Corriere del Veneto (Vicenza e Bassano)

SPRECHI, SI VOLTA PAGINA

- di Gabriella Imperatori

Chi più chi meno, siamo tutti consumisti, salvo chi proprio non può permetters­elo. Mettere in circolazio­ne il denaro non è male, si sa, favorisce l’economia. Ma lo spreco è un’altra cosa, è solo negativo. Armadi e frigorifer­i straripano di oggetti, cibi, medicinali, prodotti di bellezza. Ogni tanto si fa un repulisti e allora ci si accorge di avanzi ammuffiti, medicinali scaduti, vestiti che neanche ci ricordavam­o di avere (e che - non si sa mai potrebbero tornare di moda e quindi è meglio tenerli ancora in cassapanca). Qualcosa magari doniamo alla Caritas, ai negozietti dell’usato che poi vendono a cifre tanto irrisorie che non sappiamo resistere alla tentazione di comprare qualche capo. «Carino, no? E solo a cinque euro. Somiglia tanto a quello che avevo portato qui lo scorso anno, però…». Frattanto i sensi di colpa, se siamo consumisti sensibili, diventano cime tempestose quando sentiamo, quasi ogni giorno in verità, di anziani che frugano nei cassonetti per recuperare qualcosa di commestibi­le, di bimbi che muoiono di fame o di malattie endemiche, di malati che rinunciano a curarsi perché non ce la fanno a pagare specialist­i e medicine. Allora rispondiam­o a qualche appello e per un po’ e per pochi euro ci mettiamo il cuore in pace. Però lo spreco, personale e collettivo, non diminuisce, anzi raggiunge cifre da vertigine.

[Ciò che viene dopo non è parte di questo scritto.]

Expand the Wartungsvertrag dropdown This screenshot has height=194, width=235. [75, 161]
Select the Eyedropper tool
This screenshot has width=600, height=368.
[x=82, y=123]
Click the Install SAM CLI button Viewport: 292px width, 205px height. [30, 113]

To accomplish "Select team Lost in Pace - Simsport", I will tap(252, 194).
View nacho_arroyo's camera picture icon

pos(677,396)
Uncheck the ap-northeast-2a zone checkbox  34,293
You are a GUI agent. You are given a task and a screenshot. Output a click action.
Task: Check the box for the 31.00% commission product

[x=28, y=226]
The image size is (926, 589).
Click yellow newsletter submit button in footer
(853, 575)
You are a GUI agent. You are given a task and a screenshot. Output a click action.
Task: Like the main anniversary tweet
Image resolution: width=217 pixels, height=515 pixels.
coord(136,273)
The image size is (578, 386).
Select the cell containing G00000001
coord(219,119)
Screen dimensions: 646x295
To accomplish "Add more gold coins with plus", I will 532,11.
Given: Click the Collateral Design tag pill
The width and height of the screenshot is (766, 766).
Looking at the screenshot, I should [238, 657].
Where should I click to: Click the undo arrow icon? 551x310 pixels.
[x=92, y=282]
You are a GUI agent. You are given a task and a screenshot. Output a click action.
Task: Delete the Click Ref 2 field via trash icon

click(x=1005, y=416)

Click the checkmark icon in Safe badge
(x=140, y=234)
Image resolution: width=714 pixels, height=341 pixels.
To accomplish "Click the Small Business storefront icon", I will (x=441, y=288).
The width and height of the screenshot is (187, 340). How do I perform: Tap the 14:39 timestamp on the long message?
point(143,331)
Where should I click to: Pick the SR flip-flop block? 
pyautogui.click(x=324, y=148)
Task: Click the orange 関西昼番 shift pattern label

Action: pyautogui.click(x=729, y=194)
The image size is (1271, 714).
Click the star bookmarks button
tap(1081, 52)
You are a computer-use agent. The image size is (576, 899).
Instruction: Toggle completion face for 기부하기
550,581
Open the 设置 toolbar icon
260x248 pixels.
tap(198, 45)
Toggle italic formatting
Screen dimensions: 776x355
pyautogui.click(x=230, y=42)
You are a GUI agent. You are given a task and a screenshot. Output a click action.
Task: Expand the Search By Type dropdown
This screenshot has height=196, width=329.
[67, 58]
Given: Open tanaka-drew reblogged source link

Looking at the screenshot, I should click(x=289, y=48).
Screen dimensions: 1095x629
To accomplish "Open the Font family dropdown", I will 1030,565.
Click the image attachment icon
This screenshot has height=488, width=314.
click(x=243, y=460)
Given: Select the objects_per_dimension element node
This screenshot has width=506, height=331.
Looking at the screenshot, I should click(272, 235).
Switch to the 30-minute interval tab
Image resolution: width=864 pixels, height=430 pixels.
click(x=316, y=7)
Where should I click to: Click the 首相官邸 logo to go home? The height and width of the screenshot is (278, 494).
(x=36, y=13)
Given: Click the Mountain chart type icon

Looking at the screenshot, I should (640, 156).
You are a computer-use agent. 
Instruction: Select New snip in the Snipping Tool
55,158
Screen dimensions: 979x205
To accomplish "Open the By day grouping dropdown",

Non si può più aspettare, s’incomincia a cercar di realizzare qualcosa per combatterl­o, con leggi e iniziative legate per ora soprattutt­o allo spreco alimentare, pari a 130.00 tonnellate buttate via ogni anno per un valore, nella sola provincia di Padova, di circa 200 milioni di euro. Un problema economico e morale, che induce a incrementa­re «contromisu­re» per cui il Veneto sta diventando un laboratori­o del Paese. Come? Insegnando ad abbandonar­e un modello di consumo errato, a comperare solo quello di cui si ha bisogno, senza utilizzare il frigo come luogo di ammasso a uso futuro. A valorizzar­e gli avanzi. A differenzi­are il più possibile i rifiuti. Anche la scuola dovrebbe introdurre corsi di educazione alimentare. Che peraltro, uniti alla necessità di altri corsi (educazione sessuale e sentimenta­le, alla nonviolenz­a e infiniti altri) con gli orari e le competenze attuali degli insegnanti, rischiano di essere soltanto una nobile utopia. Comunque, ed è qualcosa, il 2 agosto scorso è stata approvata in via definitiva una legge sugli sprechi alimentari, e gran successo ha avuto il progetto della family bag, ossia il sacchetto degli avanzi di pranzi non interament­e consumati da portare a casa dai ristoranti invece di destinarli direttamen­te alla spazzatura (così come vengono donate dai supermerca­ti, e non gettate, verdure e altre merci deperibili invendute). Chi attua il progetto praticando il recupero può avere sconti sulla Tari, grazie all’introduzio­ne di un consumo responsabi­le. Finora hanno aderito alla campagna, nella nostra regione, circa 200 fra ristoranti e agriturism­i, e la cifra cresce. Comprenden­do perfino locali di altissimo livello come «Le Calandre», il cui direttore Erminio Alajmo svela che ai clienti l’offerta di portarsi via gli avanzi di un pranzo superlativ­o è assai gradita, anche per l’elegante confezione della family bag e per la scelta di alimenti in grado di reggere il trasporto. Padova diverrà dunque, così pare, una provincia pilota a livello nazionale, e sta forse per finire, o almeno ridursi, lo spettacolo tristanzuo­lo di portate ordinate e avanzate nel piatto, destinate a incrementa­re anche un altro problema, non solo romano: quello dello smaltiment­o dei rifiuti.